Reputation: 105
I'm writing a function to find the median of a set of values. The data is presented as a vector of the unique values (call them 'values') and a vector of their frequencies ('freqs'). Frequently the frequencies are very high, so pasting them out uses an exorbitant amount of memory. I have a slow R implementation and it is the major bottleneck in my code, so I am writing a custom Rcpp function for use in an R/Bioconductor package. Bioconductor's site suggests not using C++11, so that is an issue for me.
My problem lies in trying to sort the two vectors together, according to the order of the values. In R, we can just use the order() function. I cannot seem to get this to work, despite following the advice on this question: C++ sorting and keeping track of indexes
The following lines are where the problem lies:
// sort vector based on order of values
IntegerVector idx_ord = std::sort(idx.begin(), idx.end(),
bool (int i1, int i2) {return values[i1] < values[i2];});
And here is the full function, for anyone's interest. Any further tips would be greatly appreciated:
#include <Rcpp.h>
using namespace Rcpp;
// [[Rcpp::export]]
double median_freq(NumericVector values, IntegerVector freqs) {
int len = freqs.size();
if (any(freqs!=0)){
int med = 0;
return med;
}
// filter out the zeros pre-sorting
IntegerVector non_zeros;
for (int i = 0; i < len; i++){
if(freqs[i] != 0){
non_zeros.push_back(i);
}
}
freqs = freqs[non_zeros];
values = values[non_zeros];
// find the order of values
// create integer vector of indices
IntegerVector idx(len);
for (int i = 0; i < len; ++i) idx[i] = i;
// sort vector based on order of values
IntegerVector idx_ord = std::sort(idx.begin(), idx.end(),
bool (int i1, int i2) {return values[i1] < values[i2];});
//apply to freqs and values
freqs = freqs[idx_ord];
values=values[idx_ord];
IntegerVector cum_freqs(len);
cum_freqs[0] = freqs[0];
for (int i = 1; i < len; ++i) cum_freqs[i] = freqs[i] + cum_freqs[i-1];
int total_freqs = cum_freqs[len-1];
// split into odd and even frequencies and calculate the median
if (total_freqs % 2 == 1) {
int med_ind = (total_freqs + 1)/2 - 1; // C++ indexes from 0
int i = 0;
while ((i < len) && cum_freqs[i] < med_ind){
i++;
}
double ret = values[i];
return ret;
} else {
int med_ind_1 = total_freqs/2 - 1; // C++ indexes from 0
int med_ind_2 = med_ind_1 + 1; // C++ indexes from 0
int i = 0;
while ((i < len) && cum_freqs[i] < med_ind_1){
i++;
}
double ret_1 = values[i];
i = 0;
while ((i < len) && cum_freqs[i] < med_ind_2){
i++;
}
double ret_2 = values[i];
double ret = (ret_1 + ret_2)/2;
return ret;
}
}
For anyone using the RUnit testing framework, here are some basic unit tests:
test_median_freq <- function(){
checkEquals(median_freq(1:10,1:10),7)

------------------------------------------------------------------------

What you have to do:
Answer these questions about the forum post on the Rcpp median function:
(a) What does the poster say Bioconductor's site suggests not using?
(b) Which R function does the poster name for sorting by the order of the values?
(c) Which testing framework are the unit tests at the end written for?
The data that follows comes from a different source than the forum post.

------------------------------------------------------------------------

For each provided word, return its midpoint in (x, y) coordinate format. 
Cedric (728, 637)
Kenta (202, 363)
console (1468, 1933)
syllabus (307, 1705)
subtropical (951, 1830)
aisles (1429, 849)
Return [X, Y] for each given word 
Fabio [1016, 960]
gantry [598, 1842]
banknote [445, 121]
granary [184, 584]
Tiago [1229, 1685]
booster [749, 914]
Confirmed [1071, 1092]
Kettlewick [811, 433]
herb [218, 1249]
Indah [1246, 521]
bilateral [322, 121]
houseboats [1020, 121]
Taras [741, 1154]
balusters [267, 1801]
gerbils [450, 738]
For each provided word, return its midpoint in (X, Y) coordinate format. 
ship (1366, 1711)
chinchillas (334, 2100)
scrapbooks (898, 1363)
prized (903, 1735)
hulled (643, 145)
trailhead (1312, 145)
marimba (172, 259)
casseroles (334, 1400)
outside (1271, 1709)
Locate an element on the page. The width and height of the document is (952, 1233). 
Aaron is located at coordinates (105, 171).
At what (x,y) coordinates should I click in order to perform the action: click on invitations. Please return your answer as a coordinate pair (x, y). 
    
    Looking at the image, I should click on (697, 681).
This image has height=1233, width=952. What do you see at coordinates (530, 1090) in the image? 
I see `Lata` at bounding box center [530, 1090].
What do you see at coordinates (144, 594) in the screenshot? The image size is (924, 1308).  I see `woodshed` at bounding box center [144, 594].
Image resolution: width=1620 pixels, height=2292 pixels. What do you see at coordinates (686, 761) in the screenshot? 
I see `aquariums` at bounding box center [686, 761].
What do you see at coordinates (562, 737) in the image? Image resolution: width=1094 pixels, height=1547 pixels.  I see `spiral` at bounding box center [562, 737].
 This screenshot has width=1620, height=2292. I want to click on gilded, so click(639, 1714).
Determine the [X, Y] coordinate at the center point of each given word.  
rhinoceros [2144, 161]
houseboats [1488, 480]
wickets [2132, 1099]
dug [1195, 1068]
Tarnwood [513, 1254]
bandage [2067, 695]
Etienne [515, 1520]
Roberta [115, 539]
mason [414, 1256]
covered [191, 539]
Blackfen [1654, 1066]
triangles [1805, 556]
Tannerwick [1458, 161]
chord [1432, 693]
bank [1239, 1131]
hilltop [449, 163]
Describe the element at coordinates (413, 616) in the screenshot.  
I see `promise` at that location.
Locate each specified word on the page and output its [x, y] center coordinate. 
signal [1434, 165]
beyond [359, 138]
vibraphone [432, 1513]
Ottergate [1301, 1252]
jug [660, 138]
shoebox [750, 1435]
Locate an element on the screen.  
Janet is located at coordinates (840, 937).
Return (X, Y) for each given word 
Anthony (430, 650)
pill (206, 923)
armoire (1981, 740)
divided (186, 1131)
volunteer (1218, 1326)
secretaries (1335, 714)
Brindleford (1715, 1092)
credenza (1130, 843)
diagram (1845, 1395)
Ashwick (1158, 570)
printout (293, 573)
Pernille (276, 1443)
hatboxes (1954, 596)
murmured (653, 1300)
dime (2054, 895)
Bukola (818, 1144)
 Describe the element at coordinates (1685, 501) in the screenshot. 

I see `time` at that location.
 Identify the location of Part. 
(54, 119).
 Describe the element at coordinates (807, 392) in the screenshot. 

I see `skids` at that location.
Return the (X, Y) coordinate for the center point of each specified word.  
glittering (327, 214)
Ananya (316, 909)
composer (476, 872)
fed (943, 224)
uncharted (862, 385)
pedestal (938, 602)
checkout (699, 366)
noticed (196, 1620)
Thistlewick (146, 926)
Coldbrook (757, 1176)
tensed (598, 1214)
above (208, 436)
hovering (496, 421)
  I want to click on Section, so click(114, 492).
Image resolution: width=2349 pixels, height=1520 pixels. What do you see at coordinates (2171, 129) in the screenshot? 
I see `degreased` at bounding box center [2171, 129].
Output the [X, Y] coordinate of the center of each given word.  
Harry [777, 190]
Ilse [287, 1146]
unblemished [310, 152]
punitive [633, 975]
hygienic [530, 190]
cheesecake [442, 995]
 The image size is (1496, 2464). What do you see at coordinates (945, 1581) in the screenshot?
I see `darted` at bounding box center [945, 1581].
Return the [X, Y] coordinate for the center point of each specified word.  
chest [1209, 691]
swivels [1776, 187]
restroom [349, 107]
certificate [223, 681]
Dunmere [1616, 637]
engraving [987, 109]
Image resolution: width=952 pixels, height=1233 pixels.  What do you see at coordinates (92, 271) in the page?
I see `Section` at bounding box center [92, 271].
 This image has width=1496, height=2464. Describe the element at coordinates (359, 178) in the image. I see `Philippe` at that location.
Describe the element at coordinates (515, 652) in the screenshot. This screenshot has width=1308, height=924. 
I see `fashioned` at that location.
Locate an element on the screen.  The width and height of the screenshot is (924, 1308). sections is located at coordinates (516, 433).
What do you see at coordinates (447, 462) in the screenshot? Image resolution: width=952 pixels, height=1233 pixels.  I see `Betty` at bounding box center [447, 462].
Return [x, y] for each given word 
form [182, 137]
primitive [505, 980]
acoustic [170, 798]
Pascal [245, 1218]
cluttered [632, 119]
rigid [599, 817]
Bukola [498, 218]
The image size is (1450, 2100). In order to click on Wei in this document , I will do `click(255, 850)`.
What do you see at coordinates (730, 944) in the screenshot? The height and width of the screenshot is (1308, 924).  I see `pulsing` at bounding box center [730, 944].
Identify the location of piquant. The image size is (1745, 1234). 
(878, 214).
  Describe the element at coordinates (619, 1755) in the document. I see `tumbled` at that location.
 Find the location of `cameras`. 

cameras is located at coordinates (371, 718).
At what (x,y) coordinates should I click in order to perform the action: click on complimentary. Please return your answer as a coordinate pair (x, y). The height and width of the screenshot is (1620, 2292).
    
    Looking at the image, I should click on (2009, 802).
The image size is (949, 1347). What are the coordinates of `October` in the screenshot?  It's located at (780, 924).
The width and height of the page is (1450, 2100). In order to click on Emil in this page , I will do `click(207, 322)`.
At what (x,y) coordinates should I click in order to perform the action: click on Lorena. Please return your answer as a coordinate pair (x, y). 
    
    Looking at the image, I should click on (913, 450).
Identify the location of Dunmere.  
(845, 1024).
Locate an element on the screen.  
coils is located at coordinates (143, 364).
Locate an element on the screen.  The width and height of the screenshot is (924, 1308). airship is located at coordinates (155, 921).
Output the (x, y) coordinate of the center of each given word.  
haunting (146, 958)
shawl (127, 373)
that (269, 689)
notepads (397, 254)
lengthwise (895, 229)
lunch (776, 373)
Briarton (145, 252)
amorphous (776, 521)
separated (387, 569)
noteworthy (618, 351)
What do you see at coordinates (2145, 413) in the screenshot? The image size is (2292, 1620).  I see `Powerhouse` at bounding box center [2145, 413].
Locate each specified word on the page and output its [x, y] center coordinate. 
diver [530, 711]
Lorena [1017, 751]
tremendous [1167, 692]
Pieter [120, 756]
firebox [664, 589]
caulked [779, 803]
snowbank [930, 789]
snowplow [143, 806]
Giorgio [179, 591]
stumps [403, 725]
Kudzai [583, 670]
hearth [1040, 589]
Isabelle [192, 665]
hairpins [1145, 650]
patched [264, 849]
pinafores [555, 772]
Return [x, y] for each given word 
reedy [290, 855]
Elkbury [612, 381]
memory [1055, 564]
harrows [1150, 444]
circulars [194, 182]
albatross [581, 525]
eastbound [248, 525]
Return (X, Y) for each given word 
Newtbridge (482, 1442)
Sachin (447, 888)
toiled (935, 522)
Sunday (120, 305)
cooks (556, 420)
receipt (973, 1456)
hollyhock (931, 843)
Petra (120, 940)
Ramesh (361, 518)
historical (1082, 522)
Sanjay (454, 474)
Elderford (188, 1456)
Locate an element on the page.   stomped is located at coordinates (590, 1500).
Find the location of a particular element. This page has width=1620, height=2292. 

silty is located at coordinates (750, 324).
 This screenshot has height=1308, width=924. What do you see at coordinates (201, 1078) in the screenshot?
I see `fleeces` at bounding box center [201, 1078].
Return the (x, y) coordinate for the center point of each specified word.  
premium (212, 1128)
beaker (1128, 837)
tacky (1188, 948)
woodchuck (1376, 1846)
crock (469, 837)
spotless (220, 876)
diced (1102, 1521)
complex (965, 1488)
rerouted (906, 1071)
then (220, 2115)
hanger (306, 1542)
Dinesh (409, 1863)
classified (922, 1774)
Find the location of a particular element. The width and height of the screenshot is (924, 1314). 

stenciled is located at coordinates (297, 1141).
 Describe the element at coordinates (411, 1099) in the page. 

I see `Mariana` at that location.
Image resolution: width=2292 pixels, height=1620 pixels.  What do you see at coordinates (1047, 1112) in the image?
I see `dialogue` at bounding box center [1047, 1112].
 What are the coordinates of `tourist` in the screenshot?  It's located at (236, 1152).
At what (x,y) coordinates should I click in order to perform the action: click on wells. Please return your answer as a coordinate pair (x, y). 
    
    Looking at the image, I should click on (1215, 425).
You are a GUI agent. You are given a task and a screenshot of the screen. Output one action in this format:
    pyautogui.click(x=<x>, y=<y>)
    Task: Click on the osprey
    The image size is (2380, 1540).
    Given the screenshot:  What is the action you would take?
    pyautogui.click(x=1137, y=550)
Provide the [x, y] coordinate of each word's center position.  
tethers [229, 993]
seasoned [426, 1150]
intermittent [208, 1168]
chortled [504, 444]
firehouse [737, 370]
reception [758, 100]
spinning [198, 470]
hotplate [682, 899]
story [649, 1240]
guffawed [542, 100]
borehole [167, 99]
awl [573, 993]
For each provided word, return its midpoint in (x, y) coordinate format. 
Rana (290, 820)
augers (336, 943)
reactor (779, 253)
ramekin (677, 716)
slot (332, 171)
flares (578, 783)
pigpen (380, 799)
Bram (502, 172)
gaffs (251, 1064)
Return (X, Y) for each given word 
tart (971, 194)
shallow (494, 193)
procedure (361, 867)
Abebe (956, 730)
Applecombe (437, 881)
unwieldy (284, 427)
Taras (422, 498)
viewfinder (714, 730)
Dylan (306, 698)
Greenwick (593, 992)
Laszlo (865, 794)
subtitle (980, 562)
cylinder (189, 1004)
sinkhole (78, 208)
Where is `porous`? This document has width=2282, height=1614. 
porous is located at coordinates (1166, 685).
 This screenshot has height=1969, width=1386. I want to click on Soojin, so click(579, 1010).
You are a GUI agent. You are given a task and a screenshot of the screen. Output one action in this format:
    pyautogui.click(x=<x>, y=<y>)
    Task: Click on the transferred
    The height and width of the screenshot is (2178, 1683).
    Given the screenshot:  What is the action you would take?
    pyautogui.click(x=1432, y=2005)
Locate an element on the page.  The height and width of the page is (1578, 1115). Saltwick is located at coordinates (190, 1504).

------------------------------------------------------------------------

Response below:
(a) C++11
(b) order()
(c) RUnit